Via i bonus bebè, via gli assegni o le detrazioni per i figli, arriva il contributo fisso di 150 euro al mese a figlio fino ai suoi 18 anni, per ridare fiato alle famiglie e rilanciare la natalità. *

Un ddl delega firmato da 50 senatori dem, rappresentanti di tutte le ‘anime’ del Pd, finalizzato a riorganizzare e potenziare le misure a sostegno dei figli a carico e ad aiutare le famiglie a mettere al mondo più figli, oltre che aiutarle fino alla maggiore età è stato presentato oggi a Palazzo Madama.

Si tratta di un provvedimento già incardinato in commissione Finanze e passato al vaglio di un comitato ristretto che ha concordato di assumerlo come testo base. Giovedì prossimo, 26 maggio inizieranno le audizioni, si procederà quindi all’esame che i senatori contano di svolgere “a ritmi sostenuti”.

L’approvazione della nuova legge, ad ogni modo, è tutt’altro che scontata. L’esecutivo non ha mai fatto dichiarazioni  in tal senso, senza contare i “costi” della riforma in termini economici.

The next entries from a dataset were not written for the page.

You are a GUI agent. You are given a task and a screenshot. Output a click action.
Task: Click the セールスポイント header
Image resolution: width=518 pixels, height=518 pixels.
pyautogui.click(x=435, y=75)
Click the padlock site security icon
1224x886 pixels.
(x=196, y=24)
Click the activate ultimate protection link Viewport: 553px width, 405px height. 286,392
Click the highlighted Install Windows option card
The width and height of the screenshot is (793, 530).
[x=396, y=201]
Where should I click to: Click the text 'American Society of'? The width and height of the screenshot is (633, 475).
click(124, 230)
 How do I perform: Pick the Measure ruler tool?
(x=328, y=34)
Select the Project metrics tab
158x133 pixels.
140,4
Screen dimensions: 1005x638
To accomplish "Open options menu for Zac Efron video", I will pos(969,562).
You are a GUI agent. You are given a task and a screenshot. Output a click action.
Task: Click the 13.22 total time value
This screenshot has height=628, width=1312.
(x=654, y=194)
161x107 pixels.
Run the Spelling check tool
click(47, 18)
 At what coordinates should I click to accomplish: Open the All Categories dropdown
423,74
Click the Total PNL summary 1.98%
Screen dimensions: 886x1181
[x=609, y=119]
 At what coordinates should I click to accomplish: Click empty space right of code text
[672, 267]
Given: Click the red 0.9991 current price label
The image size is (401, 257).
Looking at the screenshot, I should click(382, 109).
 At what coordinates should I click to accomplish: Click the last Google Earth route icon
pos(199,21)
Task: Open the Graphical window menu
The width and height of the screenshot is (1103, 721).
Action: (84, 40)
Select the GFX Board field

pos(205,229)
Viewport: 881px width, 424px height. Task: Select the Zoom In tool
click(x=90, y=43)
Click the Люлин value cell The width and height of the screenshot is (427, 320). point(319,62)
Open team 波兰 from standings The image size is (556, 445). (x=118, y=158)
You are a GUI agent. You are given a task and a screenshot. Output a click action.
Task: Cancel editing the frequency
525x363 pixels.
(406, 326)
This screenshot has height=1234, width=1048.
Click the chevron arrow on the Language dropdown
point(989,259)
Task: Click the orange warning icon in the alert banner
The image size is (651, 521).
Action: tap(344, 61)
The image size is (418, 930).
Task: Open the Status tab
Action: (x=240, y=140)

COSA PREVEDE LA NORMA – “L’aspetto precipuo della norma – ha sottolineato il senatore Stefano Lepri – è che individua un’unica misura più semplice, raccogliendo nuove risorse per una nuova primavera della natalità”.

La proposta prevede innanzitutto l’eliminazione delle attuali principali misure, pur mantenendo quelle per il coniuge a carico, per gli altri famigliari e per particolari condizioni dei minori, come le disabilità.

150 EURO PER FIGLIO – Prevede quindi l’assegnazione di 150 euro per figlio a carico fino ai 18 anni, che scendono a 100 dai 18 ai 25. Il contributo verrà assegnato ad una platea che, rispetto a quella attuale, diventa più ampia, non tralasciando la fascia degli incapienti, e che si focalizza sul ceto medio.

CHI NE AVRA’ DIRITTO – Verrà assegnato a tutte le famiglie con figli a carico con un reddito Isee fino a 50 mila euro, mentre nella fascia dai 50 ai 70 mila euro (che salgono di 5 mila euro per ogni figlio a carico) il sostegno viene progressivamente ridotto. “Quello a cui si sta pensando è anche a una fornitura di sostegno tramite servizi o voucher” ha rimarcato la senatrice Donata Lenzi.

Sotto il profilo finanziario le misure delineate dal ddl comportano una spesa di circa 23,4 miliardi di euro, secondo le simulazioni presentate in conferenza stampa.